I think the algorithm implementation itself is reasonably efficient, but I'm not sure about proper use of good practices in software development in the code (variable naming, idioms, comments, error handling in inputs etc).
I'm attempting to get a first developer job, and since interviewers also evaluate how "clean" the code is, the main point of the question is what is considered good practice, but efficiency improvements are also welcome.
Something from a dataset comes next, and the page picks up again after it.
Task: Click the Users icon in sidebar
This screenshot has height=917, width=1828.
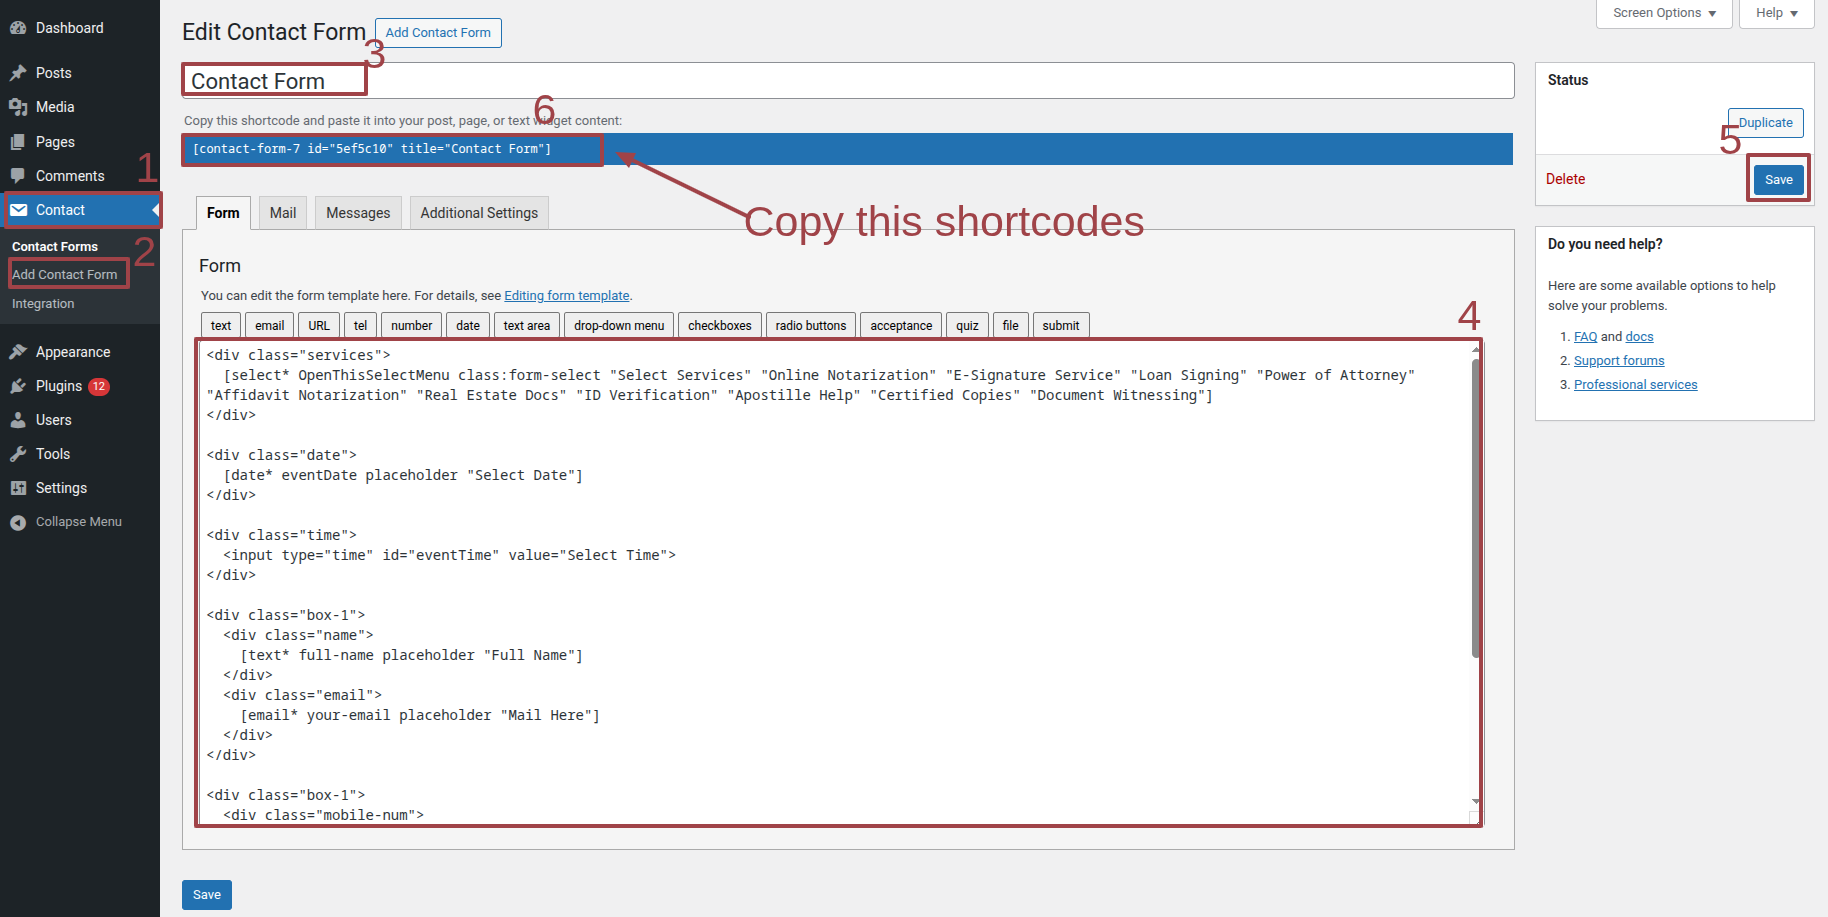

mergeSortedArrays = function(arr1, arr2){
if(!(Array.isArray(arr1) && Array.isArray(arr2))){
throw new TypeError("Need two arrays to merge")
};
if(arr2.length === 0 && arr1.length === 0){
throw new RangeError("Cannot merge empty arrays")
};
let i = 0;
let j = 0;
const targetSize = arr1.length + arr2.length;
const mergedArray = [];
// main loop
while(mergedArray.length < targetSize){
/**
* Works until completion for arrays of the same size
*/
if(arr1[i] < arr2[j]){
valueToPush = arr1[i]
i++
}else{
valueToPush = arr2[j]
j++
}
/**
* For arrays with different sizes, it is safe to push the remainder to the sorted array, given that both inputs are sorted.
*/
if(valueToPush === undefined){
const remainingItems = j > arr2.length ? arr1.slice(i) : arr2.slice(j)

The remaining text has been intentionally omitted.